Elk calves' story

Photo: Arne Ader
Translation: Liis
Elk calf
Elk; Moose (N. America)    Põder      Alces alces
The elk calves born this year have already been seen in our forests since early May. The elk cow sends last year’s progeny off in winter before giving birth. The year-old young animals have to manage for themselves now. Spring and early summer are the periods when inexperienced elks stray into human developments. They look for suitable territories for themselves, so crossing roads; sometimes, because of heavy traffic, the animals can’t get back to their familiar woods any more, lose their orientation – and so all kinds of messes and mischief can happen ...
Young elk cows up a few years old  mostly have one calf. With age, one to two calves can be born, rarely three. The weight of the newly born is between 6 and 16 kilos.
They have light brown fur and are quite enterprising. In addition to mother’s milk they at once begin to nibble grass as well.

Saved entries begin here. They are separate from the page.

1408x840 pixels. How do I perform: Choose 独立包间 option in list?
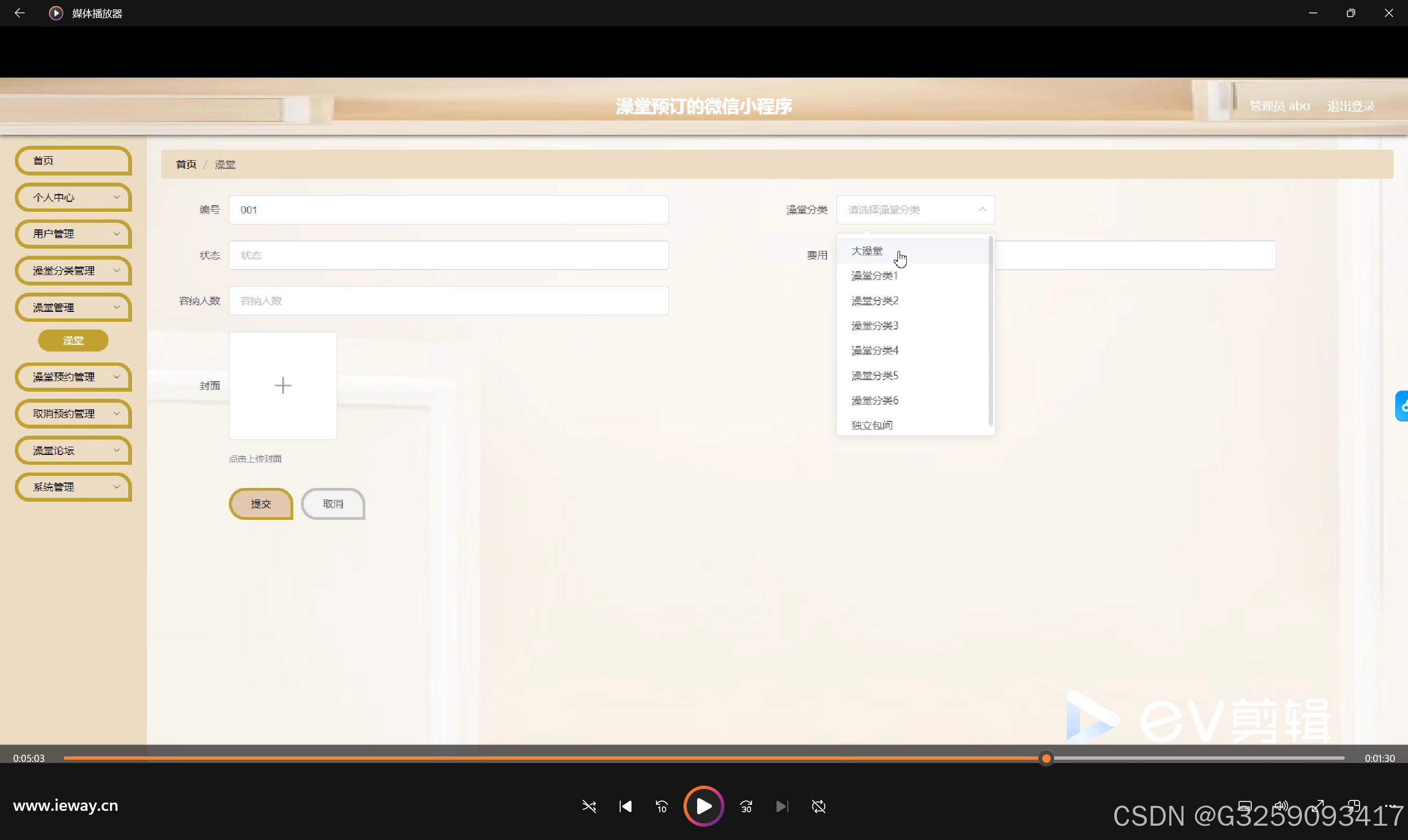coord(872,425)
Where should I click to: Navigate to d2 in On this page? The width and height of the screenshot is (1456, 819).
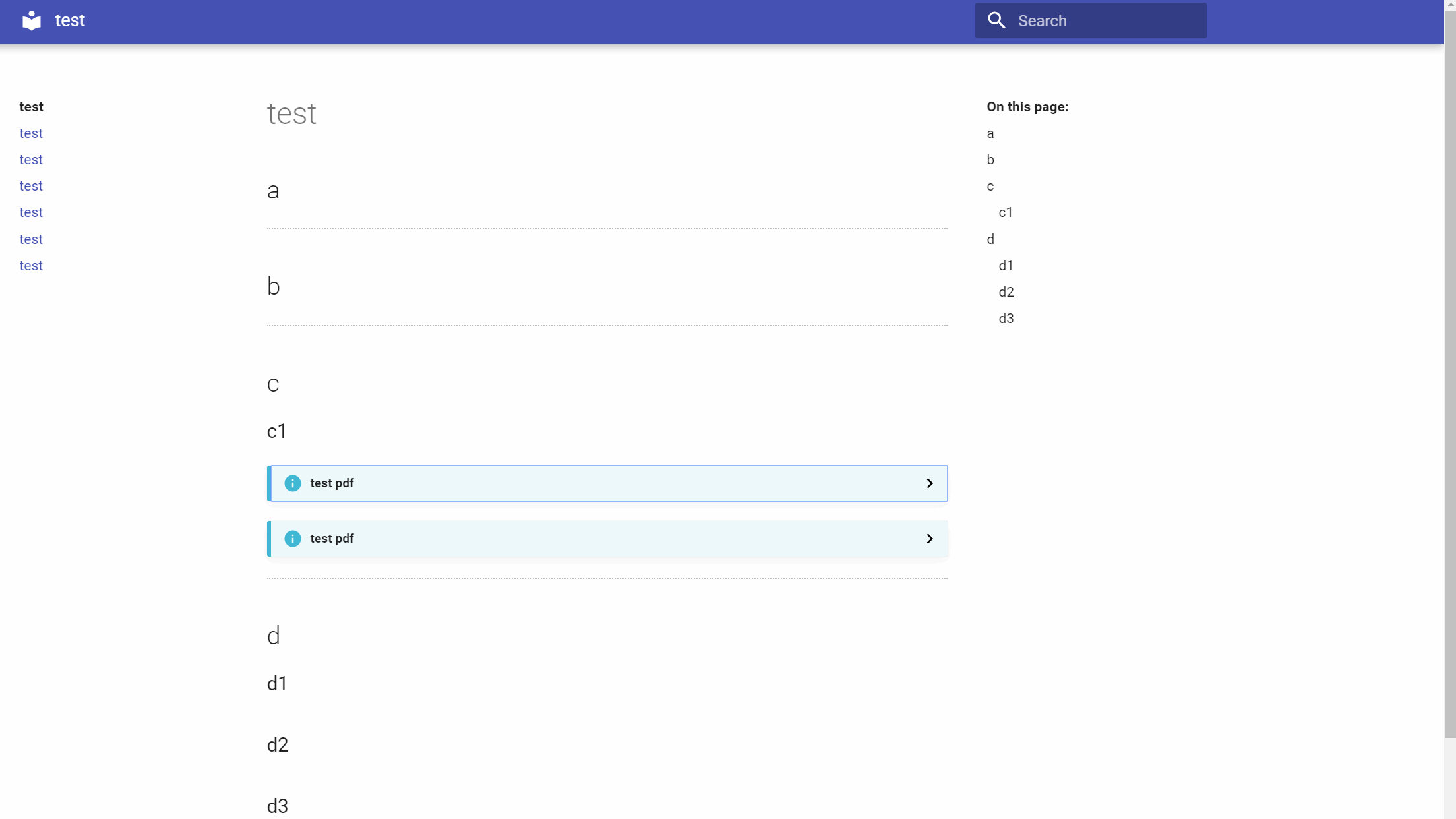click(x=1006, y=292)
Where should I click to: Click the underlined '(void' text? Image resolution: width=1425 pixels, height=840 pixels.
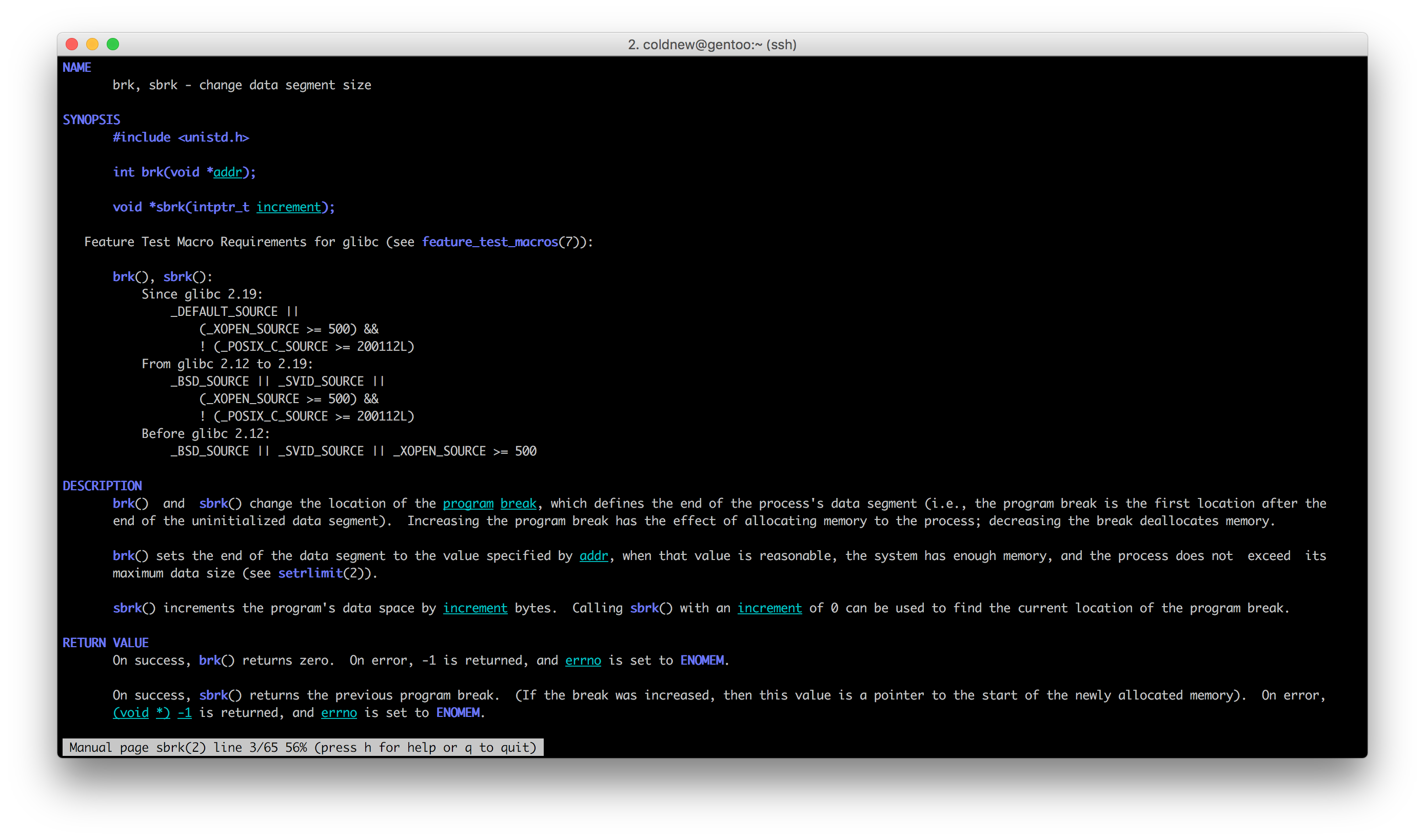[x=131, y=713]
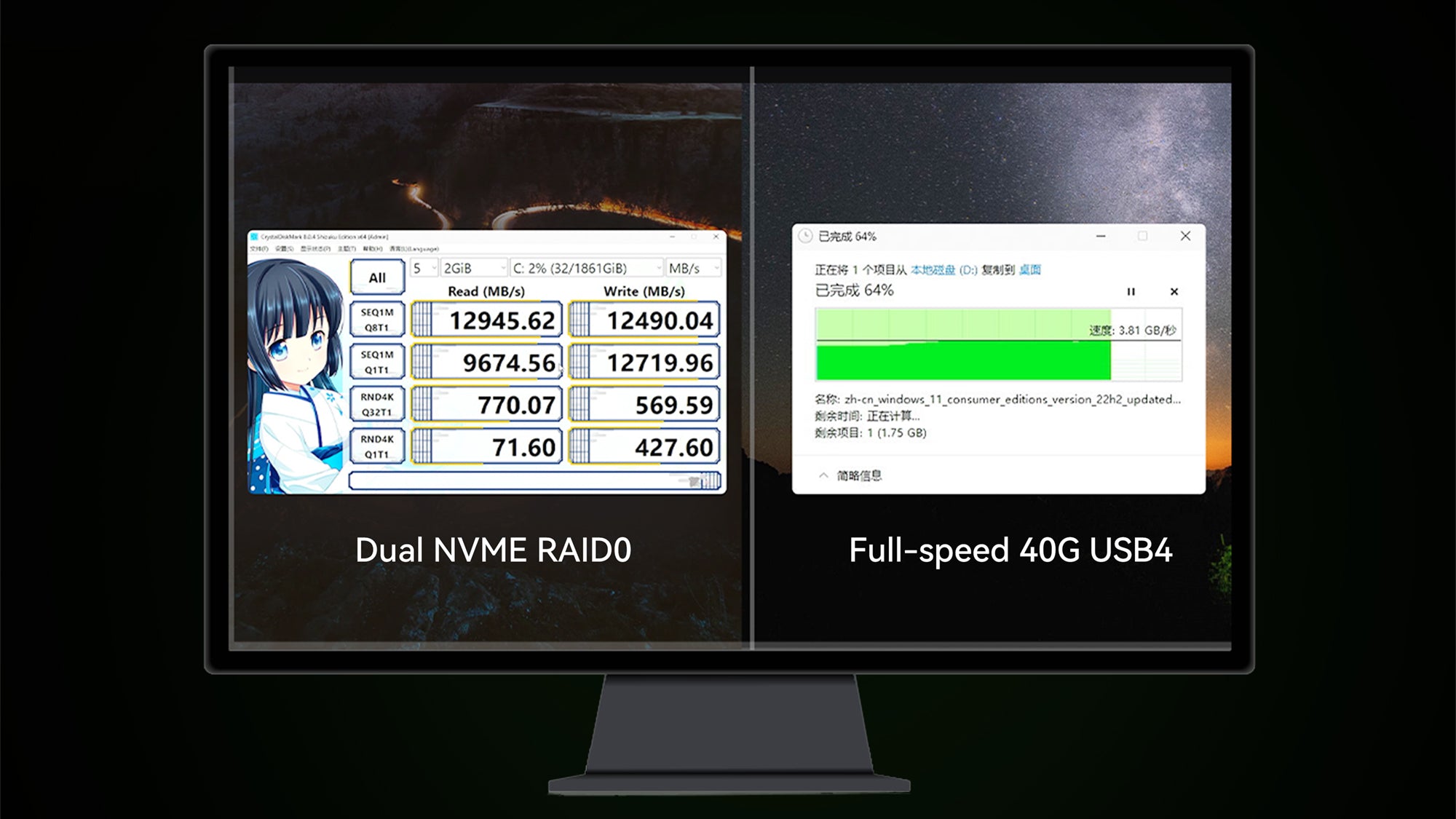Collapse details with the 简略信息 chevron
The height and width of the screenshot is (819, 1456).
tap(823, 475)
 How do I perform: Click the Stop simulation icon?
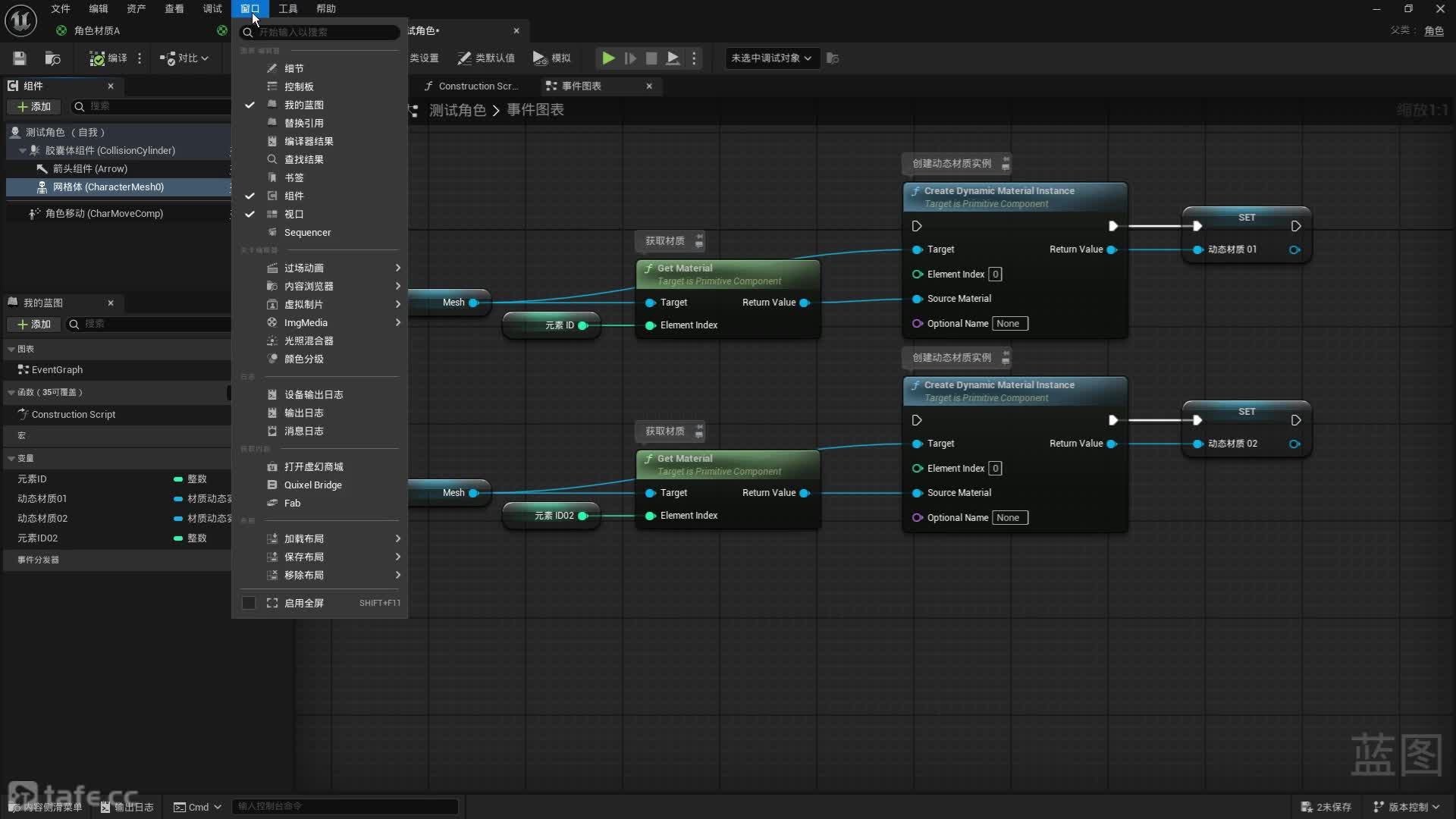tap(651, 58)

If you happen to meet an elk calf in nature it is wise to back off. The mother often leaves her „baby“ alone to rest and only visits to suckle it, before the calf is sturdy enough to go along with her. So, a calf on its own should not be seen as being an orphan or rejected. Big animals know their territories well, including the dangers and enemies there.
Russia has had elk farms for decades, and thus the nutritional value of elk milk has been studied: in May-June the fat content of the milk is 8-13% and the protein content 12-16%. On milk packages numbers for comparison can be found.
Depending on its age, a calf needs up to a couple of litres of milk per day and it sucks until autumn. In late autumn the calves already weigh quite a bit more than a hundred kilos.